Code that is executed as part of GitHub Actions pipelines in Dataform-enabled Google Cloud projects to perform unit tests on Dataform models

Project description

Dataform Unit Tests

This Python package is designed to be executed as part of GitHub Actions CI/CD for Dataform-enabled GCP projects to perform unit tests on Dataform models:

  • Asserts that any defined unit test validates the behaviour of any relevant Dataform models.
  • Presents any issues with Dataform code identified.
  • If any issues detected, fails the CI/CD pipeline.

Why unit test your Dataform Model?

Unit tests are a key aspect of any software engineering practice, including data engineering. It validates that your code behaves the way you intend it to, by allowing you to define various use cases your code should theoretically handle and seeing if it actually does.

This allows you to identify bugs quicker, and more importantly, in isolation in a non-production environment.

Dataform Unit Tests lets you do just that, by defining a unit test in JSON and it failing your GitHub Actions CI/CD workflow if any tests fail. Theoretically, it can be used in any CI/CD pipeline as long as you execute it as a module.

This will let you build more robust data models and transformations before releasing any models into production for anyone to consume.

How does it work?

It's designed to be executed as a Python module (i.e. python -m dataform_unit_testing) within a step of your GitHub Actions workflow. You set 2 OS environment variables containing your Dataform repo's latest compilation result and the GCP project ID your Dataform repository exists in. It will then discover any unit tests you have written and execute them one by one.

It will report to you in the GitHub Actions if any of your tests fail, and display the results on why it did, or if all your tests pass. If it fails, it will fail the GitHub Actions workflow, else it'll continue on to the next steps (whatever they may be.)

User Guide

Pre-requisites

  • You need a GCP Service Account to authenticate to GCP with in your GitHub Actions Workflow (not covered by this user guide.)
  • The same GCP Service Account needs to have BigQuery Data Viewer, BigQuery Job User, BigQuery Resource Viewer, and Dataform Editor IAM roles in the same GCP project as your Dataform repository.
  • You have experience with the Dataform API and are able to generate a compilation result through it based on your latest Dataform workspace (also not covered by this user guide, please refer to official Google Dataform API documentation.)
  • You have a GitHub Actions workflow that executes as a on: pull_request event.

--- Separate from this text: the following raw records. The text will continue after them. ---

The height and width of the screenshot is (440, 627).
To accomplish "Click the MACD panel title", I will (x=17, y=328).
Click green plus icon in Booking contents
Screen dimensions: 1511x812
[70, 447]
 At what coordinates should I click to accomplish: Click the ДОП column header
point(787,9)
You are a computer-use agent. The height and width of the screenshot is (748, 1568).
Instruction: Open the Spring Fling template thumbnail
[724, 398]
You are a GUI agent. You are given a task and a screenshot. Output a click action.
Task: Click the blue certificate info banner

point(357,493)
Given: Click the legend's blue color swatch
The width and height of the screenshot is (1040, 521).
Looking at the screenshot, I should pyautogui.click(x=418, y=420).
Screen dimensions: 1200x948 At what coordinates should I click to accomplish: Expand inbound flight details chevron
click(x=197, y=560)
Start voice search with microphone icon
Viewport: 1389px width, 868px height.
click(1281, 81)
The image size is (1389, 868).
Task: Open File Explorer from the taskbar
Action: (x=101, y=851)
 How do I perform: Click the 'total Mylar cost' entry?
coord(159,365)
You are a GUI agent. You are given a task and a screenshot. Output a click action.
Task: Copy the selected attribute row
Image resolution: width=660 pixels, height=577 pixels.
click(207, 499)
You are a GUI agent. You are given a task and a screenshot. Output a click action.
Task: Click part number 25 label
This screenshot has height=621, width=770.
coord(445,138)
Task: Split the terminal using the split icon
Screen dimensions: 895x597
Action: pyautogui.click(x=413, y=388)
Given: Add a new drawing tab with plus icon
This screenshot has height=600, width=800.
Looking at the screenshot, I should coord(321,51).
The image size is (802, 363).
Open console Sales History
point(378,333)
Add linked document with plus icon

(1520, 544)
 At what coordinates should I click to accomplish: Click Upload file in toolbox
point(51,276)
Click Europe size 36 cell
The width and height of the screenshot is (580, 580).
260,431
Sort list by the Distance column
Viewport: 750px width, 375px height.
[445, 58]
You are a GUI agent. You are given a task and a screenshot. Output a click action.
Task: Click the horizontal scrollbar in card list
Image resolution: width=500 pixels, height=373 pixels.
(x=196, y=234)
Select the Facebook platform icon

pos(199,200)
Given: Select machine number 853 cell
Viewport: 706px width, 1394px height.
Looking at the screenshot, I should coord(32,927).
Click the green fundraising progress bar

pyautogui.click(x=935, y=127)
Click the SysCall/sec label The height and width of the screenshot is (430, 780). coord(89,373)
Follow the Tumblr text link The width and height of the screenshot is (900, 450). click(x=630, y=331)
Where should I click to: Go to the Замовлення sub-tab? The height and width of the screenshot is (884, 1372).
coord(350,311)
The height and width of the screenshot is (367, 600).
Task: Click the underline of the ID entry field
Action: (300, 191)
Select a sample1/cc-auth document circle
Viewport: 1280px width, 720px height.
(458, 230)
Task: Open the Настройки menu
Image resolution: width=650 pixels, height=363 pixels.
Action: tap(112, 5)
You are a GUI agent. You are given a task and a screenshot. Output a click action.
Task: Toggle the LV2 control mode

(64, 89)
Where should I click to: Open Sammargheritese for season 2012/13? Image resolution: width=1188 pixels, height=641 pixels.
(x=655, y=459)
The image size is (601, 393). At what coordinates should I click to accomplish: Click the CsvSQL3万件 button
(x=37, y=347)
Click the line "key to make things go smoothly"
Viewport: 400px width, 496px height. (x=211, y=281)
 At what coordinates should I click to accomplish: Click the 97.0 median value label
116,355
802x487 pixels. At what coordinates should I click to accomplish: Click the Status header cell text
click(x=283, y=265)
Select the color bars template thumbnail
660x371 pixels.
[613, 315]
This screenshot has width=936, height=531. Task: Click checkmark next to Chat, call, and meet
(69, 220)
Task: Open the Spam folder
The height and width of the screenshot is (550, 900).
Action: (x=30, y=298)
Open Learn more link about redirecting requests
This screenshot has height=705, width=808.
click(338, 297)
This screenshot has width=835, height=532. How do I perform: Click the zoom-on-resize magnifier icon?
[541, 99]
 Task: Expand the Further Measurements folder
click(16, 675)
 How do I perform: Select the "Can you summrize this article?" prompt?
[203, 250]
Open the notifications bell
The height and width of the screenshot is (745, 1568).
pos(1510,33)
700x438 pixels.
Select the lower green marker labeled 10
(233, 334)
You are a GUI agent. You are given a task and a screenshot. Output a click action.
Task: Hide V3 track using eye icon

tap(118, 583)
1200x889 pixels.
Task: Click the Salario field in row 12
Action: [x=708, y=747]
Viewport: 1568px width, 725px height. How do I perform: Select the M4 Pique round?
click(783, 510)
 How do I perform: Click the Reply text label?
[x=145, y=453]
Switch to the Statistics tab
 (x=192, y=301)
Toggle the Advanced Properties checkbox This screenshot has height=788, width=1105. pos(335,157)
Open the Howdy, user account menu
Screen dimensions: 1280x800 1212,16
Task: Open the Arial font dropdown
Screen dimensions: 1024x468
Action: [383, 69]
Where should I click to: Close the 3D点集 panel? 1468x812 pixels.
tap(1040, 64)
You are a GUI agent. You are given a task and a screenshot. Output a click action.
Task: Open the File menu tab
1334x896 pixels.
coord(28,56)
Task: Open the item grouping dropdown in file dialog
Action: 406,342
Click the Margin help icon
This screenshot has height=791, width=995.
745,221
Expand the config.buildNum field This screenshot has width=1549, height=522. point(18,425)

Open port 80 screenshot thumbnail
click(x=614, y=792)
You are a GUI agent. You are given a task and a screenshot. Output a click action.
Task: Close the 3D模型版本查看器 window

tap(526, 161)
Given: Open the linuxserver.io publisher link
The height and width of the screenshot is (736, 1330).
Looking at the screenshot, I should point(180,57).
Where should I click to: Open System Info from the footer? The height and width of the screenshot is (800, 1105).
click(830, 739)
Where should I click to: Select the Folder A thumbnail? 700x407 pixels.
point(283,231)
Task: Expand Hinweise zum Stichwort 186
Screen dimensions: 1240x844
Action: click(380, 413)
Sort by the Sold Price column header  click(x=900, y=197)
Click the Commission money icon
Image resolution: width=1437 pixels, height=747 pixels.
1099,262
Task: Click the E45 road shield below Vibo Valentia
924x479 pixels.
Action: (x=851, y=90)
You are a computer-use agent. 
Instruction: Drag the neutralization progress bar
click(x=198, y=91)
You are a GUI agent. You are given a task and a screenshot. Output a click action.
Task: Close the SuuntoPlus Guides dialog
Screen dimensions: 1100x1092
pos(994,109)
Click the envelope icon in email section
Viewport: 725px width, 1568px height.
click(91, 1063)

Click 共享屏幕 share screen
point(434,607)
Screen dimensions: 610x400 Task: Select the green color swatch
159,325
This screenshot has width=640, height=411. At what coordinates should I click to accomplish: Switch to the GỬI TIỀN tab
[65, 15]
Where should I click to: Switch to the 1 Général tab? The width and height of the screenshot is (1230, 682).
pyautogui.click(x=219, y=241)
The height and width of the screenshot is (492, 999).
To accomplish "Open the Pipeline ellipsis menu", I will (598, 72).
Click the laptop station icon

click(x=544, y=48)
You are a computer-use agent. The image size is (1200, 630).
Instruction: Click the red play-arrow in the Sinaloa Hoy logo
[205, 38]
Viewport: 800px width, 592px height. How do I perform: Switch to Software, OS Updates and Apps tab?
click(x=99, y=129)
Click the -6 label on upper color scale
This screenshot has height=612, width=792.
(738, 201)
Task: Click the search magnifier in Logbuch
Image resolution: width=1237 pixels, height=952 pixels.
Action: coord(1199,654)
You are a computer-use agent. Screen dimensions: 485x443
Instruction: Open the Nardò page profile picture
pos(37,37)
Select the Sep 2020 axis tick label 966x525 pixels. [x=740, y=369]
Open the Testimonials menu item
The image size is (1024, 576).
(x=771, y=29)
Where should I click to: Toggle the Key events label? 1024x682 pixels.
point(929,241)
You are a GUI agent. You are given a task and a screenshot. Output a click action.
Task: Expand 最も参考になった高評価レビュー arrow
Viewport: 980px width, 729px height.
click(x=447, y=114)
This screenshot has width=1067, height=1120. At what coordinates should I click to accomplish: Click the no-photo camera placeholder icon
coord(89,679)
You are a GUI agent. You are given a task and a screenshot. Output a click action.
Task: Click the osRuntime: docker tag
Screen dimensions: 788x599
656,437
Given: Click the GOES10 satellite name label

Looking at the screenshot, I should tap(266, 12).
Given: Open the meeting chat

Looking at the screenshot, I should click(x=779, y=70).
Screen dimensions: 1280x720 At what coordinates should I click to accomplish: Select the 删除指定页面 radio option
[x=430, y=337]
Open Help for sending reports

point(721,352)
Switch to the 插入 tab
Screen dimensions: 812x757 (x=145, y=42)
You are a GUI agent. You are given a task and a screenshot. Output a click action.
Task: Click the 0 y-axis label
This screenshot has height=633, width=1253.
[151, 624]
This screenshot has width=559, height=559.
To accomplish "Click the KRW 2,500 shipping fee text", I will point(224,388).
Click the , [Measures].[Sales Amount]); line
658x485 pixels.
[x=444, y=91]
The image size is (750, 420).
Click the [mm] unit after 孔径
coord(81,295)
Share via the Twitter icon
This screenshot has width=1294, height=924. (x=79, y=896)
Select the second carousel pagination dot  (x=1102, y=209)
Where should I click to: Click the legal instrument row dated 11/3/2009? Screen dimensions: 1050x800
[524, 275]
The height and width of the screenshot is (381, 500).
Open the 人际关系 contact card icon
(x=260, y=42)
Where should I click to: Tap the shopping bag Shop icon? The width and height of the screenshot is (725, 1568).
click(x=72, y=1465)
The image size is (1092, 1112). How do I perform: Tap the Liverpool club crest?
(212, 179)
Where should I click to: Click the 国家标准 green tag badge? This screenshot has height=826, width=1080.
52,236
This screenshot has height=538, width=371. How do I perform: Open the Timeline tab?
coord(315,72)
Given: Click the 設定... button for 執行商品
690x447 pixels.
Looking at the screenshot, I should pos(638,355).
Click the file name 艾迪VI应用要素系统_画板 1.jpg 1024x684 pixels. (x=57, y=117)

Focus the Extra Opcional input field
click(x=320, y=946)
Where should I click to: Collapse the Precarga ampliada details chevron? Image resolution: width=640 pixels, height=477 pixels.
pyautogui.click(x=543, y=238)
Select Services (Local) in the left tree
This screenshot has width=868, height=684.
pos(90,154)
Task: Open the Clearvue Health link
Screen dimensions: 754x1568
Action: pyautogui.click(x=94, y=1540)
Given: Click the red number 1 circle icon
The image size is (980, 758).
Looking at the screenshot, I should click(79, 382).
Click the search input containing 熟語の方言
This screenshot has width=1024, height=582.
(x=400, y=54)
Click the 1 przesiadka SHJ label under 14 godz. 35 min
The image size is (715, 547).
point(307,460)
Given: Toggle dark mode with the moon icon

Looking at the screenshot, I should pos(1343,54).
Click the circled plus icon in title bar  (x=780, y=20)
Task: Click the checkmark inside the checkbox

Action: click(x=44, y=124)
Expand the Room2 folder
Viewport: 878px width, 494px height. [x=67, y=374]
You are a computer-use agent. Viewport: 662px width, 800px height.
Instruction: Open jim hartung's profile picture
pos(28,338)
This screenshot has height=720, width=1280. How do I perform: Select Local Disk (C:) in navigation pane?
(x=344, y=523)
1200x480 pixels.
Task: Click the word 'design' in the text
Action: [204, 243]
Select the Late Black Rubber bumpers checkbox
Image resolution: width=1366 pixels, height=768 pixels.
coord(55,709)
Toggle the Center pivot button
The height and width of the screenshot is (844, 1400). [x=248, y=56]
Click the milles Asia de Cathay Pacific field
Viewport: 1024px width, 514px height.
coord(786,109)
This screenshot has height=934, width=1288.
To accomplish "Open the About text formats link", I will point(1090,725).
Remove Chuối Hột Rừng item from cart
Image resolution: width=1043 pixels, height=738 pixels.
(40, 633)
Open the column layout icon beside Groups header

Installing Dataform Unit Tests

In your GitHub Actions workflow, you need to have a step to install the Python package, something that looks like this:

- name: Setup Python
  uses: actions/setup-python@v5
  with:
    python-version: '3.11'
    cache: 'pip'
- name: Install Dataform Unit Tests
  run: pip install dataform-unit-tests

Using Dataform Unit Tests in GitHub Actions

After installing the package, you need to have a step to execute the package as a module, which will look something like this:

- name: Execute Dataform Unit Tests
  run: python -m dataform_unit_testing
  env:
    COMPILATION_RESULT: ${{ steps.compile_dataform.outputs.COMPILATION_RESULT }}
    GCP_PROJECT_ID: <your-gcp-project-id>
  • COMPILATION_RESULT should be set as the compilation result string outputted from an earlier step (please refer to the Pre-requisites section). The format should look something like projects/<your-gcp-project-id>/locations/<your-dataform-gcp-region>/repositories/<your-dataform-repo-name>/compilationResults/<random hash>
  • GCP_PROJECT_ID should be set to the GCP Project ID your Dataform repository exists in.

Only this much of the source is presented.